"The deeper your faith is - and by deeper I mean more intelligent, more informed - the more in harmony with others you will be," he argued. "A deep faith does not lead to clashes."
Prince Ghazi characterised the "Common Word" letter as "an extended global handshake" or religious goodwill, friendship and inter-religious peace. He said it was not intended to "trick Christians or force Muslim theology on them or even to convert them to Islam".
"Neither was it intended," he added, "to reduce both our religions to an artificial union based on the two commandments."
A few of the main concerns raised by Christian theologians - including R Albert Mohler Jr, president of the Southern Baptist Theological Seminary and John Piper, pastor at Bethlehem Baptist Church - in their criticism of the Christian response letter were also addressed on Tuesday, during the first conference panel.
Earlier in the year, Mohler expressed his concerns that claims in the Christian letter did not "clearly define the Christian understanding of God as the Trinity". He also said he could not see why the letter had apologised for the Crusades, noting that he was "very thankful that the Muslim effort to reach a conquest of Europe was unsuccessful".
Piper also argued that what was missing from the Christian document was "a clear statement about what Christianity really is and how we can come together to talk with Muslims from our unique, distinctive, biblical standpoint". He further rejected the letter's emphasis on the common ground of the love of God, arguing that the love of God for Christians is starkly different from that of Islam.
But speaking on the topic "God is Loving", Christian panellists asserted their beliefs in the divinity of Jesus and the Triune God as necessary in understanding God as love.
"The centrality of love in Christian revelation ... stems directly from the startling fact that the revelation of God is in Christ," said the Rev David Burrell, Hesburgh Professor of Philosophy and Theology at the University of Notre Dame.
"So the telling similarity-come-difference of Islam and Christianity can be displayed in the parallel formulae: Christians believe that Jesus is the word of God made human while Muslims believe the Qu'ran to be the word of God made book."
Volf read from 1 John 4: 7-12, emphasising that Christians believe "God is love" as the basic claim and "God is loving" as the secondary claim.
God's love is not reactive, explained Volf, but originary.
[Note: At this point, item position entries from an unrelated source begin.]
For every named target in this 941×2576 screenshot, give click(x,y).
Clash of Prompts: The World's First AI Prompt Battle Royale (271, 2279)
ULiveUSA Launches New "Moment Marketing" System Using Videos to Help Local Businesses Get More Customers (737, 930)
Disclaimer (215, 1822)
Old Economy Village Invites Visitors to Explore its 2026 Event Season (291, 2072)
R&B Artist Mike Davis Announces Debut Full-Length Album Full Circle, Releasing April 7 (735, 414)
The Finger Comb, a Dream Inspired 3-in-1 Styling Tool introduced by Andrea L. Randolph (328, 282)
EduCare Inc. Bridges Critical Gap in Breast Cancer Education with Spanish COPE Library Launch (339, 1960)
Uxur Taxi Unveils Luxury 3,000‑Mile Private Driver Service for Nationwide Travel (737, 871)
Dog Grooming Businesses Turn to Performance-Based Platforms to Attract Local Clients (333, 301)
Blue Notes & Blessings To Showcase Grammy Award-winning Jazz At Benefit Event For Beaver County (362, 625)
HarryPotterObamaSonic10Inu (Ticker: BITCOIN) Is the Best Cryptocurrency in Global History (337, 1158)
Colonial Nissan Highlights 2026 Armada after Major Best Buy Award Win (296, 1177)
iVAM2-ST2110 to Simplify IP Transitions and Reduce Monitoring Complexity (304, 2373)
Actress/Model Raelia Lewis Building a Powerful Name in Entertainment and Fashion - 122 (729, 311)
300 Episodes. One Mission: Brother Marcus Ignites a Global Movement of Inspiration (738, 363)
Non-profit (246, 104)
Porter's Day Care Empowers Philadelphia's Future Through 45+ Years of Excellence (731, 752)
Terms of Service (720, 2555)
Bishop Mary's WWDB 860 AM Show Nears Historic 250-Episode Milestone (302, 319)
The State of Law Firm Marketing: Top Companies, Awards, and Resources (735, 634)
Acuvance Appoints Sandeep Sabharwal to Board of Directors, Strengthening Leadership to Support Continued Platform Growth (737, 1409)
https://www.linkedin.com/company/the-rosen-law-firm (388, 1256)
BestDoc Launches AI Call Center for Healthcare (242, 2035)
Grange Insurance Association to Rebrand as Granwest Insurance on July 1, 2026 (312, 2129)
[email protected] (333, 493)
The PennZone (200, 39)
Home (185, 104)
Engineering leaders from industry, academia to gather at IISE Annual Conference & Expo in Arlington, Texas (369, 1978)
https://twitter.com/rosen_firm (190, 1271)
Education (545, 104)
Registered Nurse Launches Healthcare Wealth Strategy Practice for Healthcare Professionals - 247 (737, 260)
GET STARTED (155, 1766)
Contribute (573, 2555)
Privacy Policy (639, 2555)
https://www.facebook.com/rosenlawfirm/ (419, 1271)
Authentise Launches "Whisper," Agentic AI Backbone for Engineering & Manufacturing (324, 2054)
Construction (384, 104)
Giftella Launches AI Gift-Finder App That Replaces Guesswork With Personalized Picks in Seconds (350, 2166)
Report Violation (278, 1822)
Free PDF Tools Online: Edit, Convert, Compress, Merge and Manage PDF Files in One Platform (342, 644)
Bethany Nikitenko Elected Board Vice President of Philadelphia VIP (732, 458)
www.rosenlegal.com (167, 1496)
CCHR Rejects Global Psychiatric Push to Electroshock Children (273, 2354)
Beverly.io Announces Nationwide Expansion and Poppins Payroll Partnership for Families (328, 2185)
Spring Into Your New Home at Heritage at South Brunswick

He went on to say that creation is the result of the already existing love of God.
He also affirmed that Christian belief in God's love cannot be understood apart from a Triune God: "God is the source; God is the word; God is the breath" or "God is the Father, God is the Son and God is the Holy Spirit.
"That is important for us as Christians because when we say that God is love, God can be love, self-giving love, only if God is internally self-differentiated. Because otherwise God would end up being the one who loves simply himself."
Other notable evangelicals participating in the panels included Geoff Tunnicliffe, international director of the World Evangelical Alliance, and Leith Anderson, president of the National Association of Evangelicals.
Tunnicliffe spoke on the subject of "Love and World Poverty" on Wednesday and is scheduled to deliver closing remarks on Thursday.